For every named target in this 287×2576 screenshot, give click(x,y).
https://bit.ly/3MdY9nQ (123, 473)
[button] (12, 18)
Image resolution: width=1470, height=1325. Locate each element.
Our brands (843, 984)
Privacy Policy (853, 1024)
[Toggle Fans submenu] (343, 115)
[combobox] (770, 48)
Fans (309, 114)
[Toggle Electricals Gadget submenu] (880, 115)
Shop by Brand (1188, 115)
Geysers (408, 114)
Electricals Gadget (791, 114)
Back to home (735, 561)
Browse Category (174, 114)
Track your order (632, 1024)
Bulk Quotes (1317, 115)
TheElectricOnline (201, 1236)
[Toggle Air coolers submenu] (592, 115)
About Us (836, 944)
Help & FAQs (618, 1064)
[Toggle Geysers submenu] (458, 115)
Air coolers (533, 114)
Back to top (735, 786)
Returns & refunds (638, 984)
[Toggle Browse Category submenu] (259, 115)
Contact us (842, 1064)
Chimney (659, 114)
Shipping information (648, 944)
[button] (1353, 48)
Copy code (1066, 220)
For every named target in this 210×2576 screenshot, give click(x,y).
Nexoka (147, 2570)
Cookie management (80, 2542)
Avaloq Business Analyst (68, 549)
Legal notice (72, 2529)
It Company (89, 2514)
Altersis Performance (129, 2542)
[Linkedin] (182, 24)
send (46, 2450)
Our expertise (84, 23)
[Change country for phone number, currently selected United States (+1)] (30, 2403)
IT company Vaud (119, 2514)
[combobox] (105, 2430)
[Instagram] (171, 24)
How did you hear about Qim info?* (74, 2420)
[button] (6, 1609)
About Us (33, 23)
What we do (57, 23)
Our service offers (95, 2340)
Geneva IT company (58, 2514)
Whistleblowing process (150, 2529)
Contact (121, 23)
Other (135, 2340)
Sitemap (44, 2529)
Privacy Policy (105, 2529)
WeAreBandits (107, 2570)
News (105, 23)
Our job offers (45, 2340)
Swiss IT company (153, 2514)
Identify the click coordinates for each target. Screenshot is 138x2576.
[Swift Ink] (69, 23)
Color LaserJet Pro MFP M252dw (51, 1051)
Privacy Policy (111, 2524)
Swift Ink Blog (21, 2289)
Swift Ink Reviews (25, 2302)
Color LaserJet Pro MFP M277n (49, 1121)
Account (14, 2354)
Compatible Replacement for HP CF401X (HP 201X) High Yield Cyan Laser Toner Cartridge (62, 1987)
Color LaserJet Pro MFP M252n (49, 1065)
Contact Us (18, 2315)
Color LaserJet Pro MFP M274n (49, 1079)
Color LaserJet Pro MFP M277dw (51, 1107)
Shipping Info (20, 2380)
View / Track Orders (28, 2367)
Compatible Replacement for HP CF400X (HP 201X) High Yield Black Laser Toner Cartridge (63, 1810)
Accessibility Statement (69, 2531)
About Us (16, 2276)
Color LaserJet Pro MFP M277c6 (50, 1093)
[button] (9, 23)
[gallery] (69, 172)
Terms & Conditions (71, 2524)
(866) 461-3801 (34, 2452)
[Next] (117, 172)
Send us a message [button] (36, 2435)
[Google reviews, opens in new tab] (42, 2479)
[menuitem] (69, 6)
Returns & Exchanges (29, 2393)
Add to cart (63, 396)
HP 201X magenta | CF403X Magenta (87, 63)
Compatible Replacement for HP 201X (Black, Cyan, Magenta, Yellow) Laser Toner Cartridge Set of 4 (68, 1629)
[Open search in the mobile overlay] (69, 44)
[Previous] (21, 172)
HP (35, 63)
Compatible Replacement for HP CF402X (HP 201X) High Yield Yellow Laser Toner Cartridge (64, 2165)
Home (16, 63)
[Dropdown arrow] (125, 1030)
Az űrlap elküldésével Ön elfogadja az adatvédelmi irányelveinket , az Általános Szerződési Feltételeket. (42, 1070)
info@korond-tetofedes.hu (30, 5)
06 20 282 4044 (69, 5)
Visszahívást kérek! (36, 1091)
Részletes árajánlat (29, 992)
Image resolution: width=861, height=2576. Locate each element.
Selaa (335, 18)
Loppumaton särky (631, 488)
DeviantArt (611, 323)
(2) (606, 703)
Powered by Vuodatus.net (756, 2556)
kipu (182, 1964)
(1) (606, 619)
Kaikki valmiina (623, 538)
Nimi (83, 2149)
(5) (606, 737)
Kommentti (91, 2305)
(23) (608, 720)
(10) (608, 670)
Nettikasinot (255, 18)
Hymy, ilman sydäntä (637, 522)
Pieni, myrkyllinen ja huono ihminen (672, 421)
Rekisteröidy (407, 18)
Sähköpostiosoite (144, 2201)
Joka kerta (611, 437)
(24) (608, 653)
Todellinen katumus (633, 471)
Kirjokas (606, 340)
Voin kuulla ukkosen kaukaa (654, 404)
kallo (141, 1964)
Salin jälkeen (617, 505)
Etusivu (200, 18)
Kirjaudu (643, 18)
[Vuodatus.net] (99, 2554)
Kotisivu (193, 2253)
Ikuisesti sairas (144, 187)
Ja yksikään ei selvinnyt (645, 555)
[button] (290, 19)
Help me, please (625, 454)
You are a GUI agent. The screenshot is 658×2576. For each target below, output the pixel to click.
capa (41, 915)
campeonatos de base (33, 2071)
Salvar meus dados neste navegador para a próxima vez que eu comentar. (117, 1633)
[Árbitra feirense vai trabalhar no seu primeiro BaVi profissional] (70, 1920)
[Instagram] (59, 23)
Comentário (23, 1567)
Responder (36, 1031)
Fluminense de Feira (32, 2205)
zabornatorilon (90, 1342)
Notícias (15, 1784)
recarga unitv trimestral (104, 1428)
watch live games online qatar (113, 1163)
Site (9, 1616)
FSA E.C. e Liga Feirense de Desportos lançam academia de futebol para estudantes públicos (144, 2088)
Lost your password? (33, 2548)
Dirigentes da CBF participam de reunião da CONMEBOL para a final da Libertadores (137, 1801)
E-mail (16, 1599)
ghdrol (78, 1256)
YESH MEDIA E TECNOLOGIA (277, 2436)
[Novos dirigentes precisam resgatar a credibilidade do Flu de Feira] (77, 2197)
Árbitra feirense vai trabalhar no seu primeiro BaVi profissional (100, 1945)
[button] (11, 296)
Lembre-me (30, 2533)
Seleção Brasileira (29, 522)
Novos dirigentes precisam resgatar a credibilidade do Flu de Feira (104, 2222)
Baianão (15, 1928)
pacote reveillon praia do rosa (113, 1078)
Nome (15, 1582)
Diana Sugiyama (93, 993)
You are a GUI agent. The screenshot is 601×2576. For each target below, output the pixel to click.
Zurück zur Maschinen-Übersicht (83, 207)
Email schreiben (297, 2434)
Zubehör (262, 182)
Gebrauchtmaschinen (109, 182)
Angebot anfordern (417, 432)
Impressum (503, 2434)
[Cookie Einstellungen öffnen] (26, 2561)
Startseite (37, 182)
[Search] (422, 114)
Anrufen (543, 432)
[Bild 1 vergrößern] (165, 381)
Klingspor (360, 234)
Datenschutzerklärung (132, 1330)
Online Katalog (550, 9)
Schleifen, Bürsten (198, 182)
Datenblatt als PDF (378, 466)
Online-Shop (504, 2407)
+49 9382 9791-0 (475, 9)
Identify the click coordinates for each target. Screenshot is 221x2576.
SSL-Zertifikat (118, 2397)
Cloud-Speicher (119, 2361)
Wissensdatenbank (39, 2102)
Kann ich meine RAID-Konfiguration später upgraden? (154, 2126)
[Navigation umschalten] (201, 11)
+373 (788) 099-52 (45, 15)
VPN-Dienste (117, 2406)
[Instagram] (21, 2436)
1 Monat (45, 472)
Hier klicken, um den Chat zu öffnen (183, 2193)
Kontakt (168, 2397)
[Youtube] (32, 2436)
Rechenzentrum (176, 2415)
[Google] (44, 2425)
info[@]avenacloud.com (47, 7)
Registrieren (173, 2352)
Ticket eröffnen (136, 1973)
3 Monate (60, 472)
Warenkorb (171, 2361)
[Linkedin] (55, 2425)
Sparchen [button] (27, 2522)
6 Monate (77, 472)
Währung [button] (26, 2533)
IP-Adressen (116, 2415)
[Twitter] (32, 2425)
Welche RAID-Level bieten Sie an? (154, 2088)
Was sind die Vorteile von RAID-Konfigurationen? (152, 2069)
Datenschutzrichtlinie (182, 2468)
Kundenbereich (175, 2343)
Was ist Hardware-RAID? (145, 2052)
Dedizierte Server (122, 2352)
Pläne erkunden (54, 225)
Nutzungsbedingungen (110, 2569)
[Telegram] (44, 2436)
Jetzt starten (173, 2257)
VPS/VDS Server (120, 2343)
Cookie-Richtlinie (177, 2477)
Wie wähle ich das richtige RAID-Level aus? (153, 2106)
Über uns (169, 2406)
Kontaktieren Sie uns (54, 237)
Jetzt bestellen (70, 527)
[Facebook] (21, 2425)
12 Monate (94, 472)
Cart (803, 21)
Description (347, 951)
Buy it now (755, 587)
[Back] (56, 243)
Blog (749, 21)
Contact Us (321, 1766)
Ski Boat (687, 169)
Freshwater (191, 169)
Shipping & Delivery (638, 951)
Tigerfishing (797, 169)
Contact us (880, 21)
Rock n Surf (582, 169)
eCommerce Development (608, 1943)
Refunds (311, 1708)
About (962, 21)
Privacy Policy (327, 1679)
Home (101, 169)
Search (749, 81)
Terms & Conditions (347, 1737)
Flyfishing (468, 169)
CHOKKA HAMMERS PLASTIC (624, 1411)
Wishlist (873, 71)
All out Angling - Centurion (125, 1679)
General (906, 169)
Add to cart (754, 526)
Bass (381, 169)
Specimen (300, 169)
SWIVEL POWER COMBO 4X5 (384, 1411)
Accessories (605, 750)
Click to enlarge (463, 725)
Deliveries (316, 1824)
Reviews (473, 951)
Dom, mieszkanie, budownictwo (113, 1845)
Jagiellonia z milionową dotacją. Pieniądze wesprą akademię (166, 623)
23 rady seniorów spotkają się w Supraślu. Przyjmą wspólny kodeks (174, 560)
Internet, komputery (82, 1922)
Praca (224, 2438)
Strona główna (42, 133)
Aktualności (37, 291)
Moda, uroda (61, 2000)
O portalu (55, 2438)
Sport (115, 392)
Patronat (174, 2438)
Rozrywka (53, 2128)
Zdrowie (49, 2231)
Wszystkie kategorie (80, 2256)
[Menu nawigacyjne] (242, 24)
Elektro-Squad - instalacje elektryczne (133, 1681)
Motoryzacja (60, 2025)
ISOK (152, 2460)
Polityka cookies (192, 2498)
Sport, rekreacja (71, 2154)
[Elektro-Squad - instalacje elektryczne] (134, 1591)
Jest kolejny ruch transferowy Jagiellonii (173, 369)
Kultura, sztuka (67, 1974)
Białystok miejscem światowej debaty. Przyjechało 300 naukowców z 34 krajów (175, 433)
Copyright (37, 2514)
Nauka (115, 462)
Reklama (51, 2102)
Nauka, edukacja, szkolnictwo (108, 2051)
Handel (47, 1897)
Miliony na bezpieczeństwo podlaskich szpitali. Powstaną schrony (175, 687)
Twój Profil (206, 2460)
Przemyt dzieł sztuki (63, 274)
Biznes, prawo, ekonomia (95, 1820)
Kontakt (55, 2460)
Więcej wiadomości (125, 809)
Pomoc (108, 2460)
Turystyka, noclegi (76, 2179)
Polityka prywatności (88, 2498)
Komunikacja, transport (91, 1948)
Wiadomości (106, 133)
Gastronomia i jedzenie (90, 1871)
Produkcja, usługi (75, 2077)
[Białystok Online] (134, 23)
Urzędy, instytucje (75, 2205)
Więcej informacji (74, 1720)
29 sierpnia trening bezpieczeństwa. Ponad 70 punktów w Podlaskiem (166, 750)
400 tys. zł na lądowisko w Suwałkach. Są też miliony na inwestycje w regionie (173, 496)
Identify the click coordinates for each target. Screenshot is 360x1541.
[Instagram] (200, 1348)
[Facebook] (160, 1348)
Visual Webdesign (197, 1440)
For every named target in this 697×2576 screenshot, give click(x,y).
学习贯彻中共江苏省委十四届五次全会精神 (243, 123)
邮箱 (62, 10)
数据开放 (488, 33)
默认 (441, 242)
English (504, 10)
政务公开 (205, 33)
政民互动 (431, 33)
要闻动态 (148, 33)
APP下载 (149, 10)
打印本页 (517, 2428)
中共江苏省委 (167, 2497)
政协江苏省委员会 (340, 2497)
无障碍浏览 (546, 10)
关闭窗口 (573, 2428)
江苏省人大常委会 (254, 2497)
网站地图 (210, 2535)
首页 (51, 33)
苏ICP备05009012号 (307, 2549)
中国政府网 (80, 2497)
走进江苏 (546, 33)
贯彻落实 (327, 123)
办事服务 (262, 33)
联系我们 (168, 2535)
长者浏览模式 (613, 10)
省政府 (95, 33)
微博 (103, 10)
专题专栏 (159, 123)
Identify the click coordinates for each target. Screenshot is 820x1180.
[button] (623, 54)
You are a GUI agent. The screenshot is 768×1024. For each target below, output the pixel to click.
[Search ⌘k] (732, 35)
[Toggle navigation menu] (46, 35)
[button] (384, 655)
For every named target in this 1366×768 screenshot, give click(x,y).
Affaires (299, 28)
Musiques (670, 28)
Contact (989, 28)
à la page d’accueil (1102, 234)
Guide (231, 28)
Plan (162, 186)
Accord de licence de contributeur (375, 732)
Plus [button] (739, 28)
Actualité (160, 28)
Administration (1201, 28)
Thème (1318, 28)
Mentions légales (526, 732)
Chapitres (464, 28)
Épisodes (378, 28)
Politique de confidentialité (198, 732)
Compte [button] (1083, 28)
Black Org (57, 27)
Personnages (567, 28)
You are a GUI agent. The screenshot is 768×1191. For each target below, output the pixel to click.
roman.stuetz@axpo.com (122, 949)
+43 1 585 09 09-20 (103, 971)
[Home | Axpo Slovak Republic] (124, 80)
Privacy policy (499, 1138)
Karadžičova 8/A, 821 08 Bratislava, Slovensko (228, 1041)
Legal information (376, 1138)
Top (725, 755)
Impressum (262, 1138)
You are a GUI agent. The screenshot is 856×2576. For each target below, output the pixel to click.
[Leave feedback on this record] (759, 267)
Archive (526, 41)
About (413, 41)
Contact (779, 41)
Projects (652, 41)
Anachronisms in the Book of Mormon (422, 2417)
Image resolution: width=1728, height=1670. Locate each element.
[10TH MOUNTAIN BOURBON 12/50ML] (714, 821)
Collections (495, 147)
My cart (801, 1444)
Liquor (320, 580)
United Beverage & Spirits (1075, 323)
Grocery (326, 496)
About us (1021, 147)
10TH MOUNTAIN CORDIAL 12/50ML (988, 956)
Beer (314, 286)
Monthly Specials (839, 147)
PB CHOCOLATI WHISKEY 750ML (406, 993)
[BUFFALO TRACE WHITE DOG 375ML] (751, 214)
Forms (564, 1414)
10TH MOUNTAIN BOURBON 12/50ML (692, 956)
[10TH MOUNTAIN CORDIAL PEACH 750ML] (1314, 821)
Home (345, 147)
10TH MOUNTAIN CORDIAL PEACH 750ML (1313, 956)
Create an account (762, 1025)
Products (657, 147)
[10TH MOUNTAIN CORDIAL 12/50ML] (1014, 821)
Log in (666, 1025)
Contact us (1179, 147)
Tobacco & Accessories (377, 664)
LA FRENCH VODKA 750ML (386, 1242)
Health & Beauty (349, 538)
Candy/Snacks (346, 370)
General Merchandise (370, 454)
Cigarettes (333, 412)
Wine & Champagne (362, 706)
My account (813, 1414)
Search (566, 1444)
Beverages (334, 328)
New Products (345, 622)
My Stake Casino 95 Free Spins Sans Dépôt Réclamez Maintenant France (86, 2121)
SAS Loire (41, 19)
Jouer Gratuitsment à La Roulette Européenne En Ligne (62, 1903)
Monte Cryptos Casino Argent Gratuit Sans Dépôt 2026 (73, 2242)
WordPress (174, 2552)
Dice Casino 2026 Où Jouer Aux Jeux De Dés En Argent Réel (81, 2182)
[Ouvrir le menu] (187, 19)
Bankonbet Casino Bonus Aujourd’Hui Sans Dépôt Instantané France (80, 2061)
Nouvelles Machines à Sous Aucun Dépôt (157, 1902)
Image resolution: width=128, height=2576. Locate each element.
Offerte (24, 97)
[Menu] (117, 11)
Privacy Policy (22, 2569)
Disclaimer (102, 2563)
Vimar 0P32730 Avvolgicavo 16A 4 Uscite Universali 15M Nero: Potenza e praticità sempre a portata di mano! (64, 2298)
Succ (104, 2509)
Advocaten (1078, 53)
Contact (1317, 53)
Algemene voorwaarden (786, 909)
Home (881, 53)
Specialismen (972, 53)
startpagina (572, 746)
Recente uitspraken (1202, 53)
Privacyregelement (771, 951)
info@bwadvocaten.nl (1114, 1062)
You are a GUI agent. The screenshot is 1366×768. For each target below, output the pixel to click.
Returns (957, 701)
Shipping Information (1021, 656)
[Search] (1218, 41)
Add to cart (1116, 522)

Problem requirements —
Collect every line of the material above that contains the string "Toner", matching case exactly.

Response —
Compatible Replacement for HP CF401X (HP 201X) High Yield Cyan Laser Toner Cartridge (62, 1987)
Compatible Replacement for HP CF400X (HP 201X) High Yield Black Laser Toner Cartridge (63, 1810)
Compatible Replacement for HP 201X (Black, Cyan, Magenta, Yellow) Laser Toner Cartridge Set of 4 (68, 1629)
Compatible Replacement for HP CF402X (HP 201X) High Yield Yellow Laser Toner Cartridge (64, 2165)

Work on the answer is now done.